NUIM HIDAYAT

PKI yang Selalu Membuat Kacau Negeri Ini

Melalui kebijakan lunak Presiden Soekarno itu, PKI akhirnya melakukan konsolidasi kembali setelah terpuruk. Setelah merasa diri kuat dan menjadi partai pemenang keempat dalam Pemilu 1955, PKI bahkan berani membuat propaganda pembalikan fakta terkait tragedy Madiun 1948. CC PKI membuat banyak tulisan yang isinya membantah keterlibatan dalam pemberontakan Madiun. Seperti: Tulisan Suripno berjudul Buku Putih tentang Peristiwa Madiun, Menggugat Peristiwa Madiun, Konfrontasi Peristiwa Madiun 1948. Naskah itu ditambah dengan berbagai buku lain dari CC PKI oleh DN Aidit, yaitu buku putih PKI: Peristiwa Madiun 1948 dengan Peristiwa Sumatera 1956. Melalui buku yang ditulis tahun 1957 itu, secara provokatif Aidit menantang pemerintah untuk maju ke pengadilan. Ia bahkan menuduk balik bahwa PKI lah yang menjadi korban peristiwa Madiun.

Aidit menulis, ”Kapan saja Hatta ingin peristiwa Madiun dibawa ke pengadilan, kami dari PKI selamanya bersedia menghadapinya. Kami yakin bahwa jika soal ini dibawa ke pengadilan bukan kami yang akan menjadi terdakwa (tersangka), tetapi kamilah pendakwa (penuntut). Kamilah yang akan tampil ke depan sebagai pendakwa atas nama Amir Syarifudin, atas nama Suripno, Maruto Darusman, Dr Woreno, Dr Rustam, Harjono, Djokosjono, Sukarno, Sutrisno…yang menjadi korban keganasan satu pemerintah yang dipimpin borjuis Minangkabau, Muhammad Hatta.

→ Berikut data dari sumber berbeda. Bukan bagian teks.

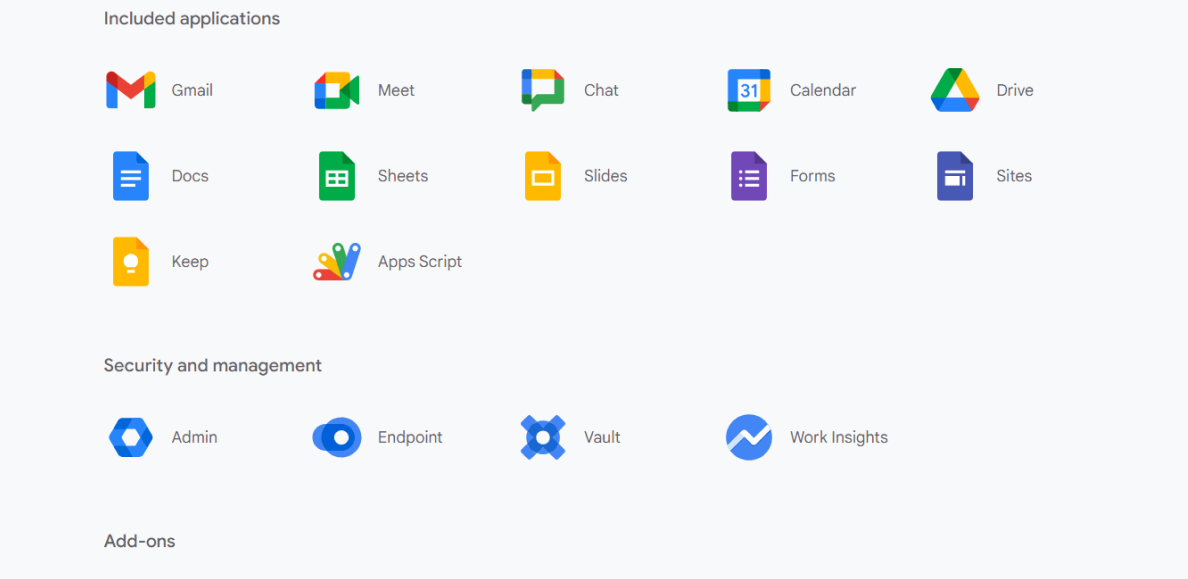This screenshot has width=1188, height=579.
Task: Launch Google Meet from its icon
Action: (x=336, y=89)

1948…Sesudah penculikan dan pembunuhan di Solo yang diatur dari Yogya (ibukota), keadaan di Madiun menjadi sangat tegang sehingga terjadilah pertempuran antara pasukan Angkatan Darat yang pro dan anti penculikan di Solo…Dalam keadaan kacau demikian ini Residen Kepala Daerah tidak ada di Madiun, Wakil Residen tidak mengambil tindakan apa-apa sedang Wali Kota sedang sakit. Untuk mengatasi keadaan ini, maka Front Demokrasi Rakyat dimana PKI termasuk di dalamnya, mendesak supaya Kawan Supardi, Wakil Walikota Madiun bertindak sementara sebagai pejabat Residen selama Residen Madiun belum kembali. Nah, tindakan mengangkat Walikota menjadi Residen Sementara inilah yang dinamakan pemerintah Hatta, tindakan merobohkan Pemerintah Republik Indonesia, tindakan mengadakan kudeta dan tindakan mendirikan Pemerintah Soviet.”

Aidit memang ingin cuci tangan. Ia menutup mata terhadap tindakan-tindakan PKI yang sadis kepada para kiai dan birokrat di berbagai daerah Jawa Timur. Para santri di daerah Jawa Tengah dan Jawa Timur saat itu merasakan bagaimana kekejaman dan teror PKI di berbagai pesantren.

Banyak langkah-langkah PKI yang tidak berperikemanusiaan pada negeri ini. Sehingga tidak heran pada 30 September 1965, PKI membunuh para jenderal dan melakukan pemberontakan pada pemerintah yang sah. Langkah-langkah PKI di negeri ini perlu diwaspadai. Karena saat ini banyak pengikut baru PKI yang mulai membuat ulah di negeri ini. Mulai dari mempertentangkan Islam dan Pancasila, memunculkan isu khilafah atau negara Islam, menangkap para ulama dan aktivis Islam dan lain-lain. Ingatlah, sejarah senantiasa berulang. Wallahu azizun hakim. []

Nuim Hidayat, Anggota MIUMI dan MUI Depok.